Text
════
Under the Wham factors, we likewise find no abuse of discretion in Judge Barber's finding that Blue Ribbon did not show good cause sufficient to relieve it from the entry of default. As to the first factor, the timing of the motion for relief, more than a year elapsed between the time Blue Ribbon was served with the summons and complaint and when it moved for relief. Regarding a meritorious defense, the second factor, Judge Barber accepted Blue Ribbon's acknowledgment that it had no meritorious defense to liability. Finally, as to the degree of prejudice to Wilder, Judge Barber recognized Wilder's argument that she would be prejudiced if the matter was further delayed while Blue Ribbon conducted discovery on an issue such as liability, which was not in dispute. We find evidence to support Judge Barber's decision and affirm the denial of the motion to set aside entry of default. See Stark Truss Co. v. Superior Constr. Corp., 360 S.C. 503, 512, 602 S.E.2d 99, 104 (Ct.App.2004) (affirming the trial court's refusal to set aside the entry of default where there was evidence to support the trial court's decision).
II. Medical Expenses
Blue Ribbon next argues Judge Cooper erred by including medical expenses as an element of damages because there was no expert testimony, and the only evidence that Wilder's “medical bills were a result of injuries she sustained in the accident” was her own testimony. We find no reversible error.
At the damages hearing, Wilder testified she was injured as a result of the accident. She felt numbness, “like a rush to [her] head, kind of dizziness and throbbing pain in [her] lower back.” She went to the Providence Hospital emergency room, was x-rayed, and was given pain medication. A couple of days later, she was again treated at Providence Hospital for follow-up care and was sent to physical therapy for evaluation. Wilder testified the hospital personnel at her second visit recommended she consult her family physician. Wilder followed up with her family physician, who prescribed medication and physical therapy. Wilder had three follow-up visits with her physician, and physical therapy at Providence Hospital and First Choice Rehabilitation. Wilder missed five days of work after the accident.
The admission of evidence is a matter addressed to the sound discretion of the trial court. Gamble v. Int'l Paper Realty Corp. of S.C., 323 S.C. 367, 373, 474 S.E.2d 438, 441 (1996). On appeal, this court will not disturb a trial court's evidentiary rulings absent a clear abuse of discretion. Hofer v. St. Clair, 298 S.C. 503, 513, 381 S.E.2d 736, 742 (1989).
════
Aim of the exercise
Reproduce, word for word, the passage of the court opinion that opens with the words containing "The admission of" and closes with "736, 742 (1989).". Rely only on the court opinion above and draw on no other source.

Information supplied
════
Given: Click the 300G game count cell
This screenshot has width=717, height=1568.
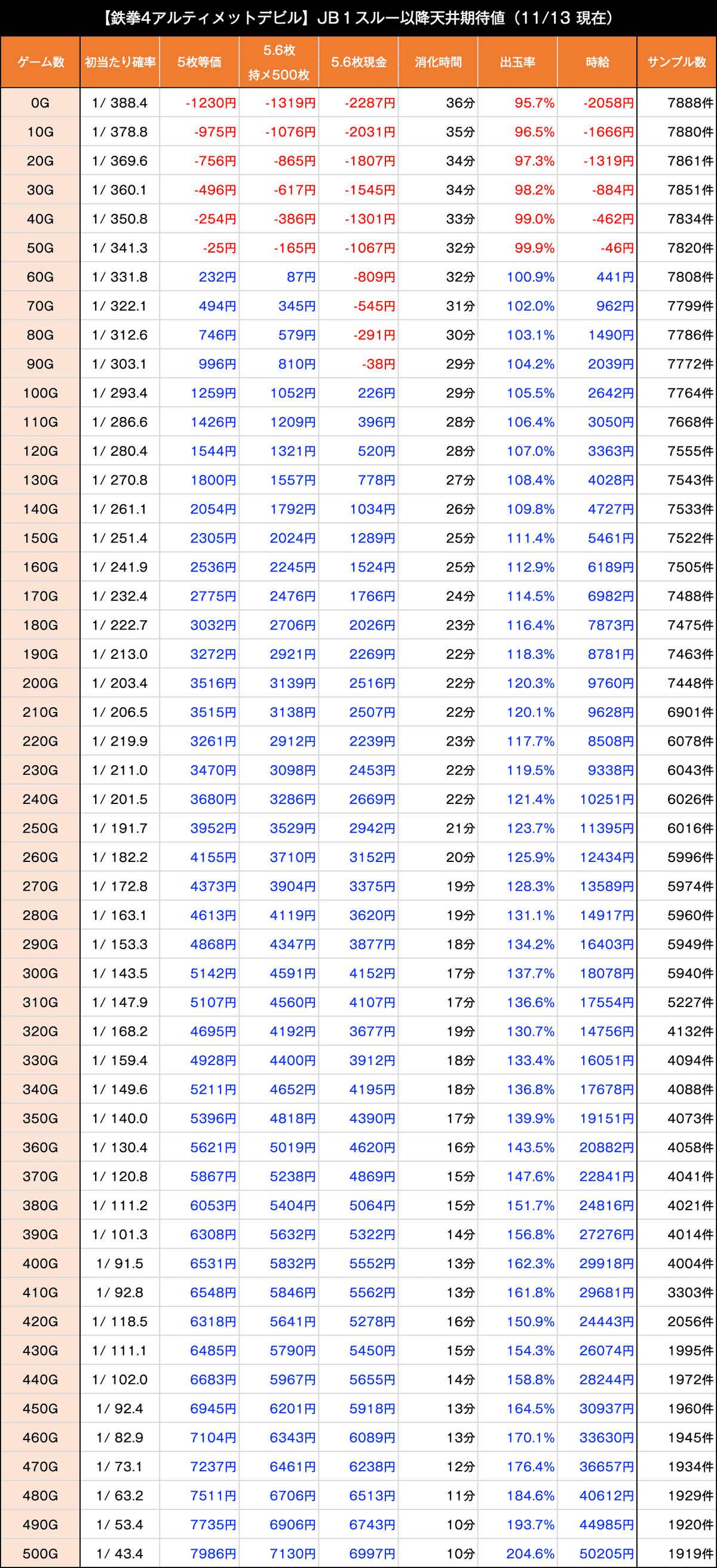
════
Answer box
The admission of evidence is a matter addressed to the sound discretion of the trial court. Gamble v. Int'l Paper Realty Corp. of S.C., 323 S.C. 367, 373, 474 S.E.2d 438, 441 (1996). On appeal, this court will not disturb a trial court's evidentiary rulings absent a clear abuse of discretion. Hofer v. St. Clair, 298 S.C. 503, 513, 381 S.E.2d 736, 742 (1989).